Son entrée fracassante sur le circuit Symetra, qu’elle compare à la ligue américaine au hockey, devrait d’ailleurs lui permettre de participer davantage à ce type d’épreuve dans les mois à venir.

« Mon statut va s’améliorer et je vais pouvoir faire plus de tournois du Symetra. Et si je fais bien dans les tournois à venir, je vais être un peu plus proche de la réalité de la LPGA. Déjà, je vois que je suis capable de jouer aussi bien que les autres [golfeuses du circuit Symetra], donc ça me montre que je suis proche et que je peux y arriver. »

La transition

En sortant du circuit NCAA, où elle a défendu les couleurs de l’Université de l’Oklahoma pendant plus de trois ans tout en complétant son baccalauréat en comptabilité, Valérie Tanguay a dû traverser une période de transition pour faire le saut chez les professionnels.

Elle a d’abord tâté le terrain en participant à des tournois open, avant de tenter sa chance au sein de la série Q-school, qui donne aussi des laissez-passer pour le circuit Symetra.
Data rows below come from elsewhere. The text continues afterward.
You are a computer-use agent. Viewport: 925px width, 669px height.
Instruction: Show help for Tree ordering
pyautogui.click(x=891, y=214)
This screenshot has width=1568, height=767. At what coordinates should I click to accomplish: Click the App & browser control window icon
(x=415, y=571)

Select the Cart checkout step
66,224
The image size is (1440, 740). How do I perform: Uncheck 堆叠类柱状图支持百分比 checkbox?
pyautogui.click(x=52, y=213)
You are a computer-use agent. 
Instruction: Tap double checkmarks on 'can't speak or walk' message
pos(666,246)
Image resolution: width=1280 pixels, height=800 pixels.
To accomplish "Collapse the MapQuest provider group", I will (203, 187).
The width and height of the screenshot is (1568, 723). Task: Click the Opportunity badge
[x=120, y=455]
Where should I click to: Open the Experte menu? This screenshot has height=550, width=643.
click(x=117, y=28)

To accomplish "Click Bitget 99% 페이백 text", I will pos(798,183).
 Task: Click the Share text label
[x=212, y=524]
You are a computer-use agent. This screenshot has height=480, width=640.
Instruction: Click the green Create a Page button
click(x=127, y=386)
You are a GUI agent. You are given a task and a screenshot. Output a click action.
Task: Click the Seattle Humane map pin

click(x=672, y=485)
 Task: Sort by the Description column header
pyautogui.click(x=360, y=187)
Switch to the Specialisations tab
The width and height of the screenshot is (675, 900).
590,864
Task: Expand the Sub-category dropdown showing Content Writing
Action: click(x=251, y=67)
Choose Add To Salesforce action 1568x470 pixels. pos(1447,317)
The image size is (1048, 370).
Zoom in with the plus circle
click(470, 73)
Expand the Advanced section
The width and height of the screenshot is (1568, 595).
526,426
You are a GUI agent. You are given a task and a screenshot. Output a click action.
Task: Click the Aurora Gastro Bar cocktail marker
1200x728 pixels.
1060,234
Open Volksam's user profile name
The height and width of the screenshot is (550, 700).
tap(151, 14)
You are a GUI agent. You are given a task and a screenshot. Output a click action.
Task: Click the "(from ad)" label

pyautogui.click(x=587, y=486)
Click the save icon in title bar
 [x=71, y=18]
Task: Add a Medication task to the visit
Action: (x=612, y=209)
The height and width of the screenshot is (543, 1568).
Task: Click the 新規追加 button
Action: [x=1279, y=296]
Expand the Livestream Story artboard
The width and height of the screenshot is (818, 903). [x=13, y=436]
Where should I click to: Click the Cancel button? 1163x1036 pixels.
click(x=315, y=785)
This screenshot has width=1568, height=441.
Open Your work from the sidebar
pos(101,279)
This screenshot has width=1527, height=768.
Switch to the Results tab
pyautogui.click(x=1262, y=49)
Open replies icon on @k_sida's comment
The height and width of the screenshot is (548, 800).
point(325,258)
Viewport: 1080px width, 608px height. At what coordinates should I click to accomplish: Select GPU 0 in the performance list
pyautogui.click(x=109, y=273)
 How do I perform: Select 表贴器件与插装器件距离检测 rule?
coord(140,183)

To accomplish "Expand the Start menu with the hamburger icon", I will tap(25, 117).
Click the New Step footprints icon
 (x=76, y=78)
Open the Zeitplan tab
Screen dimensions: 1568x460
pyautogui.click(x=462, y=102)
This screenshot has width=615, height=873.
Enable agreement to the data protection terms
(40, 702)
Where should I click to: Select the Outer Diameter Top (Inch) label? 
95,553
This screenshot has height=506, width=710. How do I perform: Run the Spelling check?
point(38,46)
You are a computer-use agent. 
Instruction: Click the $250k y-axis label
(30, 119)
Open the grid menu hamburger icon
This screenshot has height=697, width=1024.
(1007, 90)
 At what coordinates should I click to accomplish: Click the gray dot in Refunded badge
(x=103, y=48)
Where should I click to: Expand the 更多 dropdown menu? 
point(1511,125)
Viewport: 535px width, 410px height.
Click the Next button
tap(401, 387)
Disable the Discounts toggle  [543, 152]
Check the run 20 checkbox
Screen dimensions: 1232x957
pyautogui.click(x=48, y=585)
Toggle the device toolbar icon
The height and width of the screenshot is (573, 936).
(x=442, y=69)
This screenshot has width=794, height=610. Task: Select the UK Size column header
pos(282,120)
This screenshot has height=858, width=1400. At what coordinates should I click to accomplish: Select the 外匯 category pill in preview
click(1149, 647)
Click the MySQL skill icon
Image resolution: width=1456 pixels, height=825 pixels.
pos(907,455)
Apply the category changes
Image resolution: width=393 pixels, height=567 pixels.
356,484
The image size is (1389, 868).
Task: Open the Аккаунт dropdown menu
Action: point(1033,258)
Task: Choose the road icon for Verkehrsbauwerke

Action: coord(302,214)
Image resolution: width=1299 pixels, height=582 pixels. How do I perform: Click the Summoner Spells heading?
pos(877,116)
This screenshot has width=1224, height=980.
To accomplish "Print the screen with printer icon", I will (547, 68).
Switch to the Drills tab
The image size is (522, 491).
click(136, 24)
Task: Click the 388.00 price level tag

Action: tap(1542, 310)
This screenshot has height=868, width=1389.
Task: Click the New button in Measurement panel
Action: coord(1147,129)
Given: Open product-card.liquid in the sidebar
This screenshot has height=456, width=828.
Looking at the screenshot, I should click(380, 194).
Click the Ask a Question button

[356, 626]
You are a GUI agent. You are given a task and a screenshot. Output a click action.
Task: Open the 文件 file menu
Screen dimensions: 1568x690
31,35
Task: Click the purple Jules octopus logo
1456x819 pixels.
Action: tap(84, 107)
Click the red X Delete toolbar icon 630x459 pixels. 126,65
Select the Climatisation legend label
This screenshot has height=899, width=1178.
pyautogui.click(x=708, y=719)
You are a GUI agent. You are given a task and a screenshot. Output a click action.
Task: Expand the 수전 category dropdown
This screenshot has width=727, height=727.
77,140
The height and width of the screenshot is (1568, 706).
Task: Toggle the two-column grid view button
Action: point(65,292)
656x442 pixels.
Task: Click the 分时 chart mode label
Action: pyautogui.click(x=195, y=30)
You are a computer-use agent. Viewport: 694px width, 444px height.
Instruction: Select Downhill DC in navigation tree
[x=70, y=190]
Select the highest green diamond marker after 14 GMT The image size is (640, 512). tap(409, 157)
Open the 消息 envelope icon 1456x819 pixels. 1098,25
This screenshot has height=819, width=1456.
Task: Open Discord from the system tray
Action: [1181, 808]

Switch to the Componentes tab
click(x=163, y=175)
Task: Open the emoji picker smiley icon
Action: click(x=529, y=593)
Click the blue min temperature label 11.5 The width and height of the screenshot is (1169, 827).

Puis, durant l’hiver, elle a habité pendant trois mois en Floride, dans un véhicule récréatif, afin de continuer l’entraînement et de participer à quelques tournois de la NWGA (National Women’s Golf Association).

Au cœur de cette transition, elle a dû faire face à une nouvelle réalité, passant d’un milieu très encadré à l’université à une autonomie complète. « C’est une adaptation, mais j’étais prête mentalement », affirme celle qui avait été élue golfeuse amateur de l’année au Québec en 2016.

Pour la guider dans ce milieu professionnel, tout nouveau pour elle, Valérie peut compter sur les conseils de sa bonne amie Anne-Catherine Tanguay, une joueuse à temps plein au sein de la LPGA qu’elle considère comme son mentor.

« J’essaie de suivre sa trace en faisant la mienne, dit la Maskoutaine. Elle me donne des trucs pour savoir comment y arriver. Comme elle est passée par là, elle sait comment m’orienter. »

Valérie a aussi fait appel à un nouveau préparateur mental pour l’aider dans ses performances. Rapidement, elle s’est rendu compte qu’elle avait baissé ses attentes en arrivant chez les pros, se contentant de vouloir passer les coupures. « Mais au fond, c’est le tournoi que tu veux gagner, souligne-t-elle. C’est quelque chose que j’avais un peu perdu et ça faisait en sorte que je n’avais pas de but, en plus de me mettre de la pression pour faire la coupure. Mais là, j’aborde chaque tournoi pour le gagner et je vois que ça fait une différence dans mon jeu. »

L’argent, le nerf de la guerre

Maintenant chez les professionnels, Valérie Tanguay doit assumer les nombreux coûts reliés à ses participations aux tournois, que ce soit pour le déplacement, l’hébergement ou tout autre coût associé. Au total, elle estime à plus de 30 000 $ le budget annuel relié au golf.

« J’ai déjà quelques sponsors pour m’aider, ce qui est le fun, mais je suis encore à la recherche de quelques-uns, souligne-t-elle. Je suis ouverte aux propositions, autant au niveau matériel que financier. Ce qui est bien, c’est que, maintenant, je peux afficher des logos si les entreprises le veulent, ce que je ne pouvais pas faire avant. » Avis aux intéressés!